Wenn Autonomie zum Wettbewerb wird
Es gibt heutzutage unendlich viele Möglichkeiten, seiner Autonomie in einer Partnerschaft Ausdruck zu verleihen. Man kann sich durch Hobbys, Weiterbildungen, den Beruf, eigene Freundschaften, Kinder, die Herkunftsfamilie, aber auch durch dysfunktionale Räume wie Substanz- oder Verhaltenssüchte einem Bereich zuwenden, der nur einen kleinen Teil des gemeinsamen Raumes mit dem Partner oder der Partnerin berührt. Und das ist gut so. Diese – zumindest die funktionalen – Räume bringen neue Informationen, Ideen und Facetten in die Partnerschaft. Sie geben uns die Möglichkeit, den Partner als eigenständigen Menschen zu erleben und zu definieren.
Wenn Autonomie zur Konkurrenz wird
Doch eine zu häufige oder zu intensive Zuwendung zu autonomen Bereichen – die auch nicht unabhängig von der sozialen Marktlogik des Spätkapitalismus betrachtet werden kann – kann das Gegenüber irritieren. Es kann darauf mit eigenen Autonomie-Aktionen reagieren, sodass sich eine Art „Autonomiewettbewerb“ entwickelt.
„Denn wer will schon der Abhängigere sein? Wer möchte schon derjenige sein, der auf den anderen wartet?“
Und selbst wenn man sich bereit erklärt zu warten, kann das mit Minderwertigkeits- oder Ohnmachtsgefühlen einhergehen.
Nähe neu kultivieren
Wie sich diese Dynamik auch entfaltet – auf der Strecke bleibt meist das Gefühl von Nähe und Verbundenheit. Dieses gilt es, neu zu kultivieren. Wenn über längere Zeit kein gemeinsamer Raum mehr vorhanden ist, entsteht bei dauerhafter Autonomie-Verfolgung das Gefühl von „Wir haben uns auseinandergelebt“.
In der Folge können destruktive Formen der Autonomie entstehen – etwa Affären, Koalitionen mit Freunden gegen den Partner oder Verhaltenssüchte. Wenn das Gefühl der Verbindung wiederbelebt werden soll – und das funktioniert auch dann, wenn ein Autonomiewettbewerb bereits begonnen hat –, braucht es die bewusste Würdigung der Beziehung und des Wunsches nach Nähe.
Das geschieht durch Kommunikation, auch wenn man dabei die eigene Verwundbarkeit zeigt. Wenn man die eigene Ohnmacht ausdrückt, den anderen halten zu wollen – ohne Appell, sondern als Ausdruck von Liebe –, entsteht wieder Raum für Begegnung.
Wenn Nähe nicht möglich ist
Manche Menschen kann man jedoch nicht aus ihrer Autonomieverfolgung herauslösen.

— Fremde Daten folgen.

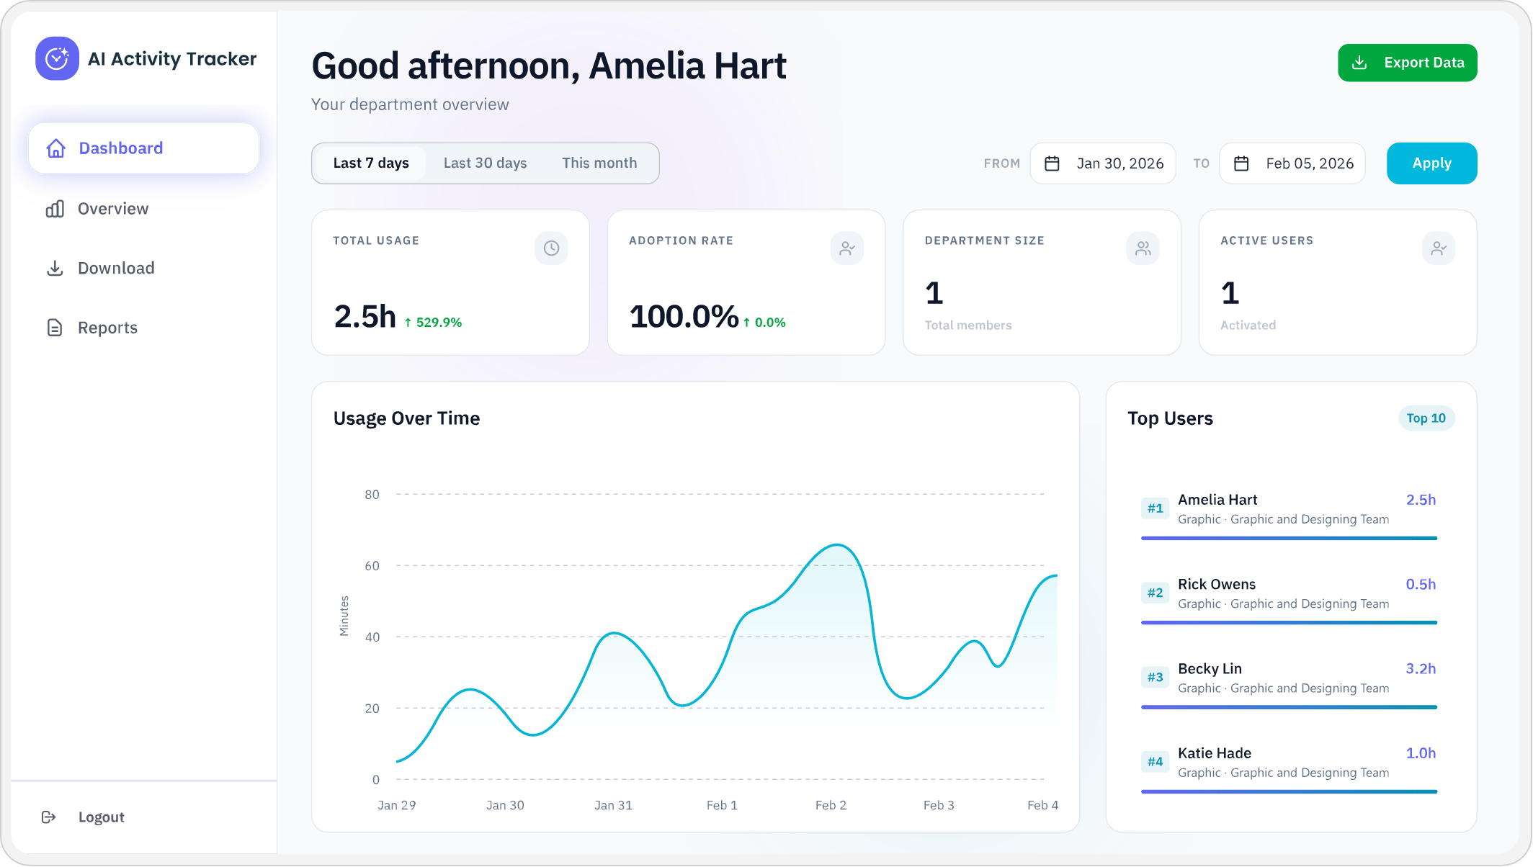Click the Download arrow icon in sidebar
This screenshot has height=867, width=1533.
click(56, 267)
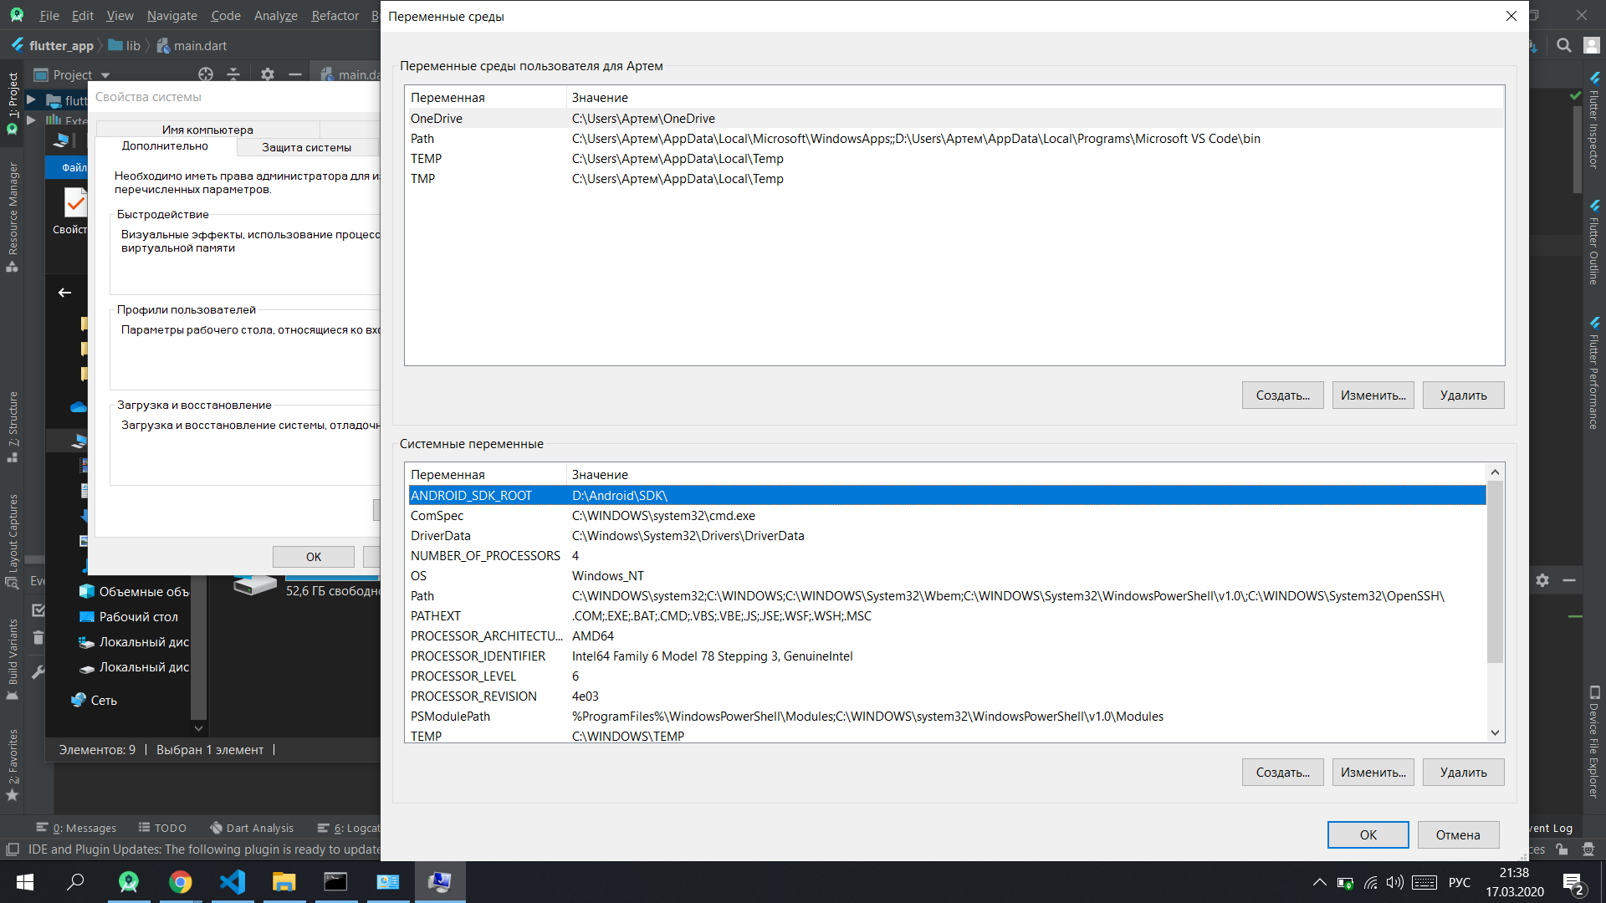The image size is (1606, 903).
Task: Click the locate-opened-file crosshair icon
Action: pyautogui.click(x=206, y=74)
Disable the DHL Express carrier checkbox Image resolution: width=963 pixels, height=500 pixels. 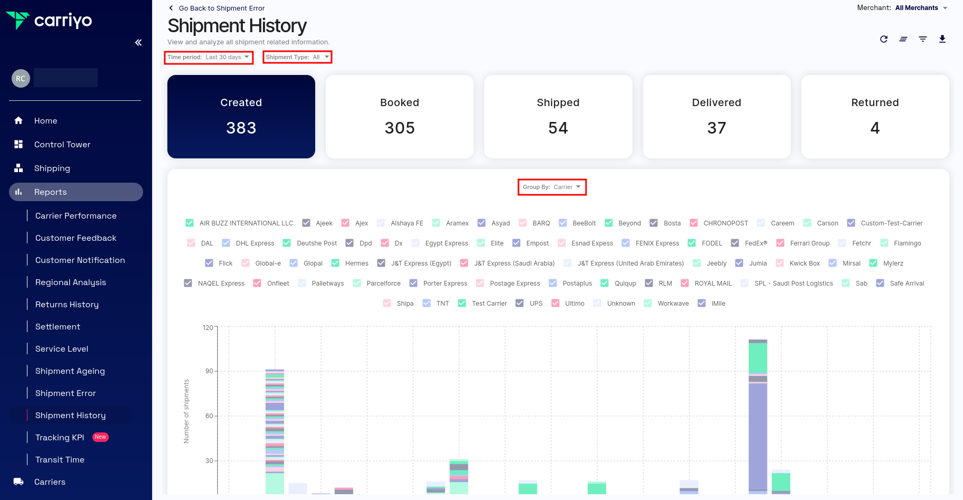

Ihr Bedürfnis nach Selbstständigkeit ist so stark, dass sie diesem vermutlich ihr ganzes Leben lang folgen und sich nie vollständig auf eine Partnerschaft einlassen können. Auch das darf erkannt werden – vor allem dann, wenn man sich in seinem Schmerz und seiner Ohnmacht offen zeigt und dennoch keine Nähe entsteht. In diesem Fall kann es stimmig sein, über ein Ende der Beziehung nachzudenken. Eine Paarberatung oder -therapie kann dabei ein wichtiger Zwischenschritt sein, um dies gemeinsam zu reflektieren.
Bezogene Individuation: Das Gleichgewicht von Nähe und Freiheit
Wenn Nähe wieder entstehen kann, gilt es, als Paar in einem fließenden Gleichgewicht zwischen Autonomie und Verbindung hin- und herzupendeln – um auf der einen Seite Freiheit und Ich-Sein, auf der anderen Seite Verbundenheit zu erhalten.
Helm Stierlin, Psychiater, Psychoanalytiker und Mitbegründer der systemischen Familientherapie im deutschsprachigen Raum, nennt dies „bezogene Individuation“. Man kann es mit einem Tanz vergleichen, in dem man sich immer wieder im Augenkontakt und in körperlicher Nähe begegnet, sich berührt und gegenseitig bewegt – und sich doch zwischendurch auch lösen, den eigenen Rhythmus finden und für sich tanzen darf.